Un pro­gramme qui ne vise­rait qu’à régu­ler le sys­tème à la marge serait non seule­ment sous-dimen­sionné mais aussi peu mobi­li­sa­teur. En sens inverse, une pers­pec­tive radi­cale risque de décou­ra­ger devant l’ampleur de la tâche. Il s’agit en quelque sorte de déter­mi­ner le degré opti­mal de radi­ca­lité. La dif­fi­culté n’est pas tant d’élaborer des dis­po­si­tifs d’ordre tech­nique : c’est évi­dem­ment indis­pen­sable et c’est un tra­vail lar­ge­ment avancé, mais aucune mesure habile ne peut per­mettre de contour­ner l’affrontement inévi­table entre inté­rêts sociaux contradictoires.

Sur les banques, l’éventail va de la natio­na­li­sa­tion inté­grale à la régu­la­tion, en pas­sant par la consti­tu­tion d’un pôle finan­cier public ou la mise en place d’une régle­men­ta­tion très contrai­gnante. La dette publique peut quant à elle être annu­lée, sus­pen­due, rené­go­ciée, etc. La natio­na­li­sa­tion inté­grale des banques et la dénon­cia­tion de la dette publique sont des mesures légi­times et éco­no­mi­que­ment viables mais elles peuvent paraître hors de portée, en raison du rap­port de forces actuel. Là se situe le véri­table débat : quelle est, sur l’échelle du radi­ca­lisme, la posi­tion du cur­seur qui permet le mieux de mobi­li­ser ? Ce ne sont pas aux éco­no­mistes de tran­cher ce débat et c’est pour­quoi, plutôt que de pro­po­ser un ensemble de mesures, cet article a cher­ché à poser des ques­tions de méthode et à sou­li­gner la néces­sité, pour vraie sortie de crise, de trois ingré­dients indispensables :

  1. une modi­fi­ca­tion radi­cale de la répar­ti­tion des revenus ;
  2. une réduc­tion mas­sive du temps de travail ;
  3. une rup­ture avec l’ordre mon­dial capi­ta­liste, à com­men­cer par l’Europe réel­le­ment existante.

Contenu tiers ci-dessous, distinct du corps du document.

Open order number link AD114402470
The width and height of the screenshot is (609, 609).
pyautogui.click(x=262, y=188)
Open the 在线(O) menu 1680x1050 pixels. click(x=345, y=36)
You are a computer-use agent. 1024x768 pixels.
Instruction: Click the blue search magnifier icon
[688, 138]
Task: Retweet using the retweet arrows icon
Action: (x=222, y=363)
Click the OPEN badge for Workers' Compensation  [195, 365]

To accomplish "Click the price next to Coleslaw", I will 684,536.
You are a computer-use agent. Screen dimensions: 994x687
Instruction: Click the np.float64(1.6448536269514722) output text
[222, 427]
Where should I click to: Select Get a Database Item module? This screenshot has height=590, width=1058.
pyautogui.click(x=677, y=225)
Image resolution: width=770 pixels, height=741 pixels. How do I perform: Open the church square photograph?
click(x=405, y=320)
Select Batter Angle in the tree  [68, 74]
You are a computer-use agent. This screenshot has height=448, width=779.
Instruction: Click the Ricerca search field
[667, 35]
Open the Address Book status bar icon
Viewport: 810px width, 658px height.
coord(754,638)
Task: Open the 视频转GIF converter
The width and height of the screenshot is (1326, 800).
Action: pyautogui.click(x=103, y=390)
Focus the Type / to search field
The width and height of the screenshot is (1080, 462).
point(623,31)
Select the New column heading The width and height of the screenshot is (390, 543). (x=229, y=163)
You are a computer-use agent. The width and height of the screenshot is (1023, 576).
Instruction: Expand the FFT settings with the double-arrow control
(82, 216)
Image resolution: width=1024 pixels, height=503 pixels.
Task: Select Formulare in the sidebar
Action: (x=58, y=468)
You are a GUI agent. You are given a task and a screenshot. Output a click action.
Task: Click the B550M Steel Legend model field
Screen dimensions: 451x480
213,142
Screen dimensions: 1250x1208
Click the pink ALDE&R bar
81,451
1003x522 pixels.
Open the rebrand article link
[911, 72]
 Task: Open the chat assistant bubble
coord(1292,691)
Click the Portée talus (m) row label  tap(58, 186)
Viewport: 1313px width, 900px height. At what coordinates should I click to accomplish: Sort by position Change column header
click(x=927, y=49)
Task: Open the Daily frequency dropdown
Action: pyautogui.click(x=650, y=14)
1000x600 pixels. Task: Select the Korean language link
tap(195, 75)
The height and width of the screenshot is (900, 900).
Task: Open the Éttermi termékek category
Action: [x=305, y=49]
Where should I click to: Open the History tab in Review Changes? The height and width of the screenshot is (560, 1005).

Le débat ne peut être enfermé dans une oppo­si­tion entre anti­li­bé­raux et anti­ca­pi­ta­listes. Cette dis­tinc­tion a évi­dem­ment un sens selon que le projet est de débar­ras­ser le capi­ta­lisme de la finance ou de nous débar­ras­ser du capi­ta­lisme. Mais cette ten­sion ne devrait pas empê­cher de faire un long chemin ensemble, tout en menant ce débat. Le « pro­gramme commun » pour­rait repo­ser ici sur la volonté d’imposer d’autres règles de fonc­tion­ne­ment au capi­ta­lisme. Et c’est bien la ligne de par­tage entre la gauche radi­cale de rup­ture et le social-libé­ra­lisme d’accompagnement. Si on avance sur cette voie, on verra ensuite si cela conduit à une remise en cause de la pro­priété privée, à partir du contrôle que l’on aura réussi à exer­cer sur la répar­ti­tion des richesses.